Nach dem verheerenden Wirbelsturm in Mosambik haben die Behörden erste Cholera-Erkrankungen registriert. In der schwer zerstörten 500 000-Einwohner-Stadt Beira seien fünf Fälle bestätigt worden, sagte der Direktor für medizinische Hilfe, Ussene Isse. Weil nach dem Durchzug des Zyklons „Idai“ Mitte März Hunderttausende ohne Kläranlagen und sauberes Wasser sind, fürchtet die Weltgesundheitsorganisation, dass Cholera und andere Epidemien um sich greifen. Sie warnte vor einer zweiten Katastrophe.

Besonders bei Überlebenden des Wirbelsturms, die nun in vollen Lagern, Schulen, Kirchen und auf Landfleckchen leben, die aus den Überflutungsgebieten herausragen, ist die Gefahr einer Ansteckung mit Cholera groß. Die Krankheit wird durch verseuchtes Essen und Wasser übertragen. Sie verursacht Durchfall und kann innerhalb von Stunden zum Tod führen, wenn sie nicht mit Rehydrationslösungen oder in schweren Fällen mit intravenös verabreichten Flüssigkeiten behandelt wird.

Die Naturkatastrophe hat allein in Mosambik mehr als 460 Menschen getötet. 1,8 Millionen sind dringend auf Hilfe angewiesen. In der vergangenen Woche hatte Präsident Filipe Nyusi die Zahl der Todesopfer auf 1000 geschätzt. Im benachbarten Simbabwe hat „Idai“ 259 Menschen das Leben gekostet, in Malawi mindestens 56.

Die Cholerafälle seien in Munhave aufgetreten, einem Armenviertel von Beira, berichtete Isse. Gesundheitsbedienstete eröffneten in der Stadt Kliniken.
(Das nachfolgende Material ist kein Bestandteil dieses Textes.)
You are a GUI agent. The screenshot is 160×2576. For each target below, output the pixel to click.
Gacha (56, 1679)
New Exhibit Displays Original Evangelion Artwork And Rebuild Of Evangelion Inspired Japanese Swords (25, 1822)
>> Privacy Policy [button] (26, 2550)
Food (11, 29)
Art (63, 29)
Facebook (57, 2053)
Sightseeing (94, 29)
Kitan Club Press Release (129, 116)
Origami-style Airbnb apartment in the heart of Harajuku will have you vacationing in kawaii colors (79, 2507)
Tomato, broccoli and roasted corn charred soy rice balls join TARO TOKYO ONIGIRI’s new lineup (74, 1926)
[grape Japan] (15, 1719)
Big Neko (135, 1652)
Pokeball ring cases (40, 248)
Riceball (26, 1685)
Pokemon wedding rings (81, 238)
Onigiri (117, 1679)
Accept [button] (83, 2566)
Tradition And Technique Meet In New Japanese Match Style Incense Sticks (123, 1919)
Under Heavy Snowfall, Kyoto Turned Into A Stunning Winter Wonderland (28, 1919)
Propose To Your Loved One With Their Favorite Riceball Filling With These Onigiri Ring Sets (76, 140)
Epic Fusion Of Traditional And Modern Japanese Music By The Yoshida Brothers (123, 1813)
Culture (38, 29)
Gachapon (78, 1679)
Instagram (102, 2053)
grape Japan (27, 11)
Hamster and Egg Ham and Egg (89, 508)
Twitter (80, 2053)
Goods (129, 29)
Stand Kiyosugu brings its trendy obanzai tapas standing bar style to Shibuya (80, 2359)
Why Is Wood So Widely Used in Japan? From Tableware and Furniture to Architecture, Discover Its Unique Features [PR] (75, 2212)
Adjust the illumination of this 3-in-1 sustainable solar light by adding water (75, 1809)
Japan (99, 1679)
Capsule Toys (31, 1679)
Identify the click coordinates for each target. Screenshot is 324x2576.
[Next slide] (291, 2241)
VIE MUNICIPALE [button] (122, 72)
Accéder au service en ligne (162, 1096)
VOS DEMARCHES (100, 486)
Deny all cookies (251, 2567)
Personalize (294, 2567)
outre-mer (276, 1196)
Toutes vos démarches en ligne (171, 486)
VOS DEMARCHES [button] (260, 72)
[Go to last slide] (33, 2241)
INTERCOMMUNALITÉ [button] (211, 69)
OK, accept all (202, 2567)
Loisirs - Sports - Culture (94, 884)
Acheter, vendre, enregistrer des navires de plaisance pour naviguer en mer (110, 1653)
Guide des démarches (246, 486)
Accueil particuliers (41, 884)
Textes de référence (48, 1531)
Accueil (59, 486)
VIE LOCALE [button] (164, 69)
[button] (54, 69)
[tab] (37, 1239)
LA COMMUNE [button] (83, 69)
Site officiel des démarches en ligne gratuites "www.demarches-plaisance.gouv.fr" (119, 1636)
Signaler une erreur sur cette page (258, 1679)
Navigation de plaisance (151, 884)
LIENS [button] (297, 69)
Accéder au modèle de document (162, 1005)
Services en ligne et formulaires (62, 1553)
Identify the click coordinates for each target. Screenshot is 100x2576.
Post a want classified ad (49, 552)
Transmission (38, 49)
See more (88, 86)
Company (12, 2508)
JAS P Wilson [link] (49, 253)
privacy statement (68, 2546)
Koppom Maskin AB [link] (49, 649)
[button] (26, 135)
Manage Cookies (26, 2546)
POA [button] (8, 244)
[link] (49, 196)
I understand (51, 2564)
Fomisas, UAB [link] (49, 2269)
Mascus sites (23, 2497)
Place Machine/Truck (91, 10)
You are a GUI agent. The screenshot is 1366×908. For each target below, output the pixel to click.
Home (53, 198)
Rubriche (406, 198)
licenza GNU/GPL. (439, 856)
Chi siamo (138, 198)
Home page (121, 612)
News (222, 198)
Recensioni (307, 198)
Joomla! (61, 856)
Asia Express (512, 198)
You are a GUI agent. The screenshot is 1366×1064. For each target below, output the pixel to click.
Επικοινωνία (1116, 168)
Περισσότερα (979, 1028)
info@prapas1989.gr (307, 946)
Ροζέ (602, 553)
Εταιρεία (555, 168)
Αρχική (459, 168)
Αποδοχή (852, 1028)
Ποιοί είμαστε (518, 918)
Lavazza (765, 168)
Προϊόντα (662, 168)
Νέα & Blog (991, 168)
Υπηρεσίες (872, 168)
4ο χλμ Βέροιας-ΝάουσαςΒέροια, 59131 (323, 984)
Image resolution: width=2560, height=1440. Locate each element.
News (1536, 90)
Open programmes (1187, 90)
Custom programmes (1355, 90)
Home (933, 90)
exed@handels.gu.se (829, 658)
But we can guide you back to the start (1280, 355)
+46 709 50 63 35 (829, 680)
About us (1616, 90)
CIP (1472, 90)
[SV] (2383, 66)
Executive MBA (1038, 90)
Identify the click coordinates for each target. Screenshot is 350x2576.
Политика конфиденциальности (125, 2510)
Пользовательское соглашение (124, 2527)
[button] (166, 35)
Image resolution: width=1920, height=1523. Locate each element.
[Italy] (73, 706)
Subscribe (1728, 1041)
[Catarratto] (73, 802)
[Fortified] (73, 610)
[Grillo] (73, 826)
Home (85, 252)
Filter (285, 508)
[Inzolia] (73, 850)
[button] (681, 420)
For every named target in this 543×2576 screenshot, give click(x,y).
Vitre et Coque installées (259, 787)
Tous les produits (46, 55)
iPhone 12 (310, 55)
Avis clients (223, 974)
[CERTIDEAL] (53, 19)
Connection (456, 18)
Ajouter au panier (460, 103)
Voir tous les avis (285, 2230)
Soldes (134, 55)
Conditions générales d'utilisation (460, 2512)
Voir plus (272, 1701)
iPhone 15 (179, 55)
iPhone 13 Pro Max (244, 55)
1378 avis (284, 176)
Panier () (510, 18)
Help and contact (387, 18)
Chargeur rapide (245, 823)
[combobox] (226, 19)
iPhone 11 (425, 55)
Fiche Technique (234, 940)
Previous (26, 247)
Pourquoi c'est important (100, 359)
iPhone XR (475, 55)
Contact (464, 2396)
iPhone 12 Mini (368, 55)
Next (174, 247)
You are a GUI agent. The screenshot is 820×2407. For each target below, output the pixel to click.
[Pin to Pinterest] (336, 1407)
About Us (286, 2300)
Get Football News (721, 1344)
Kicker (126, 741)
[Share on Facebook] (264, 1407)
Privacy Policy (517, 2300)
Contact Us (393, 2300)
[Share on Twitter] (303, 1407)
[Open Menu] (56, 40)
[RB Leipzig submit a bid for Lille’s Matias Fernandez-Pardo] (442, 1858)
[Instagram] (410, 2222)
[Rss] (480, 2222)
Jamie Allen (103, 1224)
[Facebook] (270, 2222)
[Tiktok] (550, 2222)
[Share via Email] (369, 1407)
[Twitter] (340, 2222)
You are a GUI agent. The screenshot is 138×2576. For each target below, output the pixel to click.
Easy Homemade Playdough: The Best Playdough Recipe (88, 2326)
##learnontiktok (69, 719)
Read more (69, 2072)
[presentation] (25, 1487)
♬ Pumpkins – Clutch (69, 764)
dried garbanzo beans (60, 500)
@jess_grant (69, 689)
Manche Menschen in Beira würden stehendes Wasser vom Straßenrand trinken, was die Durchfallgefahr erhöhe, teilte die Organisation Ärzte ohne Grenzen mit. Andere nähmen Wasser aus verseuchten Brunnen. „Das Ausmaß der extremen Schäden wird in den kommenden Wochen wahrscheinlich zu einem dramatischen Anstieg von Krankheiten führen, die über das Wasser übertragen werden - Hautinfektionen, Atemwegsinfektionen und Malaria“, sagte Gert Verdonck, der Notfallkoordinator in Beira.